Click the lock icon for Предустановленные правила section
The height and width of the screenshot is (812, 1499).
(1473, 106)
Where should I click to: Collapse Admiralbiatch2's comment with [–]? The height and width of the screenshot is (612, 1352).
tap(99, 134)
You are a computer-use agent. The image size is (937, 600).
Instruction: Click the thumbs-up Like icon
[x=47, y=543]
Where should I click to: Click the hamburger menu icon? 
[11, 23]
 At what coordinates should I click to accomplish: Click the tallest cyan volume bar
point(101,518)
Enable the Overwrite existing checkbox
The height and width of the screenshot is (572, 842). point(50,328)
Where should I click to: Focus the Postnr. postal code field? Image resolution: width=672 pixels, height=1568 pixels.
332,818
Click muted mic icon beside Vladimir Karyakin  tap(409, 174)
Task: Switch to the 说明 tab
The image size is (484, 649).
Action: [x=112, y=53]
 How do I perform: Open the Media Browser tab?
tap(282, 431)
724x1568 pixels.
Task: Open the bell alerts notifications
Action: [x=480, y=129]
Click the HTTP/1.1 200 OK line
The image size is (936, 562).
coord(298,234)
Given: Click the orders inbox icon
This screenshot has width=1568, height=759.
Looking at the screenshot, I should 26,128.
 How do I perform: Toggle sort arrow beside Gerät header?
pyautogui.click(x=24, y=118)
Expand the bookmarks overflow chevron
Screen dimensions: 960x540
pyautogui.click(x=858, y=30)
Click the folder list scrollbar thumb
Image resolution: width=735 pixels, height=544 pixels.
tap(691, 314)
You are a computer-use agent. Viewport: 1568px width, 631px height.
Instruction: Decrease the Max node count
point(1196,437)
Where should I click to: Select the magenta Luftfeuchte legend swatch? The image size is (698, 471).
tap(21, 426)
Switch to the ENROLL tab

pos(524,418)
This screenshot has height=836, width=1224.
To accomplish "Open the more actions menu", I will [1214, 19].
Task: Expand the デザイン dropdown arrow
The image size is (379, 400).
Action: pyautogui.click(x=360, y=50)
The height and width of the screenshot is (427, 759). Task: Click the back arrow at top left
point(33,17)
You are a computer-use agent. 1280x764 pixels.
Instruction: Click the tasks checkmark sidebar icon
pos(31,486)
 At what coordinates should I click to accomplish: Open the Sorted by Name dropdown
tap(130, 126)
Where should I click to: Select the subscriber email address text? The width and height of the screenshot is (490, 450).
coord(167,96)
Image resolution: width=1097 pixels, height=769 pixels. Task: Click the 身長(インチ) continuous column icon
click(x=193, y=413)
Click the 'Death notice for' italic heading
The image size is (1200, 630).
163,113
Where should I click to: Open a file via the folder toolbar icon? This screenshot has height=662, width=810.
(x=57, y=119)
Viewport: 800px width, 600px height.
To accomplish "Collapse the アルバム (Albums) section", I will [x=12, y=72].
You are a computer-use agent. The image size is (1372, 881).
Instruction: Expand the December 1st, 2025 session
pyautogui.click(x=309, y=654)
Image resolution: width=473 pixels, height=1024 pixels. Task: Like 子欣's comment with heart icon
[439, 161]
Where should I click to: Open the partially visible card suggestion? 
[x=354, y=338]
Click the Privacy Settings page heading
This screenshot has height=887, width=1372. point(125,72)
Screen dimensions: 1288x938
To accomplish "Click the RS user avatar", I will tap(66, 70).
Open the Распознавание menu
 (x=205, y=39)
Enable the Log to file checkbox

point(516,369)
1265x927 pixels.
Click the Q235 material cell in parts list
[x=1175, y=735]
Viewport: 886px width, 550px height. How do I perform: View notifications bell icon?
* * * * * * *
_Work required_
Output every line from the records, exactly as written.

_Response to this task_
Click the lock icon for Предустановленные правила section
The height and width of the screenshot is (812, 1499).
(1473, 106)
Where should I click to: Collapse Admiralbiatch2's comment with [–]? The height and width of the screenshot is (612, 1352).
tap(99, 134)
You are a computer-use agent. The image size is (937, 600).
Instruction: Click the thumbs-up Like icon
[x=47, y=543]
Where should I click to: Click the hamburger menu icon? 
[11, 23]
 At what coordinates should I click to accomplish: Click the tallest cyan volume bar
point(101,518)
Enable the Overwrite existing checkbox
The height and width of the screenshot is (572, 842). point(50,328)
Where should I click to: Focus the Postnr. postal code field? Image resolution: width=672 pixels, height=1568 pixels.
332,818
Click muted mic icon beside Vladimir Karyakin  tap(409, 174)
Task: Switch to the 说明 tab
The image size is (484, 649).
Action: [x=112, y=53]
 How do I perform: Open the Media Browser tab?
tap(282, 431)
724x1568 pixels.
Task: Open the bell alerts notifications
Action: [x=480, y=129]
Click the HTTP/1.1 200 OK line
The image size is (936, 562).
coord(298,234)
Given: Click the orders inbox icon
This screenshot has width=1568, height=759.
Looking at the screenshot, I should 26,128.
 How do I perform: Toggle sort arrow beside Gerät header?
pyautogui.click(x=24, y=118)
Expand the bookmarks overflow chevron
Screen dimensions: 960x540
pyautogui.click(x=858, y=30)
Click the folder list scrollbar thumb
Image resolution: width=735 pixels, height=544 pixels.
tap(691, 314)
You are a computer-use agent. Viewport: 1568px width, 631px height.
Instruction: Decrease the Max node count
point(1196,437)
Where should I click to: Select the magenta Luftfeuchte legend swatch? The image size is (698, 471).
tap(21, 426)
Switch to the ENROLL tab

pos(524,418)
This screenshot has height=836, width=1224.
To accomplish "Open the more actions menu", I will [1214, 19].
Task: Expand the デザイン dropdown arrow
The image size is (379, 400).
Action: pyautogui.click(x=360, y=50)
The height and width of the screenshot is (427, 759). Task: Click the back arrow at top left
point(33,17)
You are a computer-use agent. 1280x764 pixels.
Instruction: Click the tasks checkmark sidebar icon
pos(31,486)
 At what coordinates should I click to accomplish: Open the Sorted by Name dropdown
tap(130, 126)
Where should I click to: Select the subscriber email address text? The width and height of the screenshot is (490, 450).
coord(167,96)
Image resolution: width=1097 pixels, height=769 pixels. Task: Click the 身長(インチ) continuous column icon
click(x=193, y=413)
Click the 'Death notice for' italic heading
The image size is (1200, 630).
163,113
Where should I click to: Open a file via the folder toolbar icon? This screenshot has height=662, width=810.
(x=57, y=119)
Viewport: 800px width, 600px height.
To accomplish "Collapse the アルバム (Albums) section", I will [x=12, y=72].
You are a computer-use agent. The image size is (1372, 881).
Instruction: Expand the December 1st, 2025 session
pyautogui.click(x=309, y=654)
Image resolution: width=473 pixels, height=1024 pixels. Task: Like 子欣's comment with heart icon
[439, 161]
Where should I click to: Open the partially visible card suggestion? 
[x=354, y=338]
Click the Privacy Settings page heading
This screenshot has height=887, width=1372. point(125,72)
Screen dimensions: 1288x938
To accomplish "Click the RS user avatar", I will tap(66, 70).
Open the Распознавание menu
 (x=205, y=39)
Enable the Log to file checkbox

point(516,369)
1265x927 pixels.
Click the Q235 material cell in parts list
[x=1175, y=735]
Viewport: 886px width, 550px height. How do I perform: View notifications bell icon?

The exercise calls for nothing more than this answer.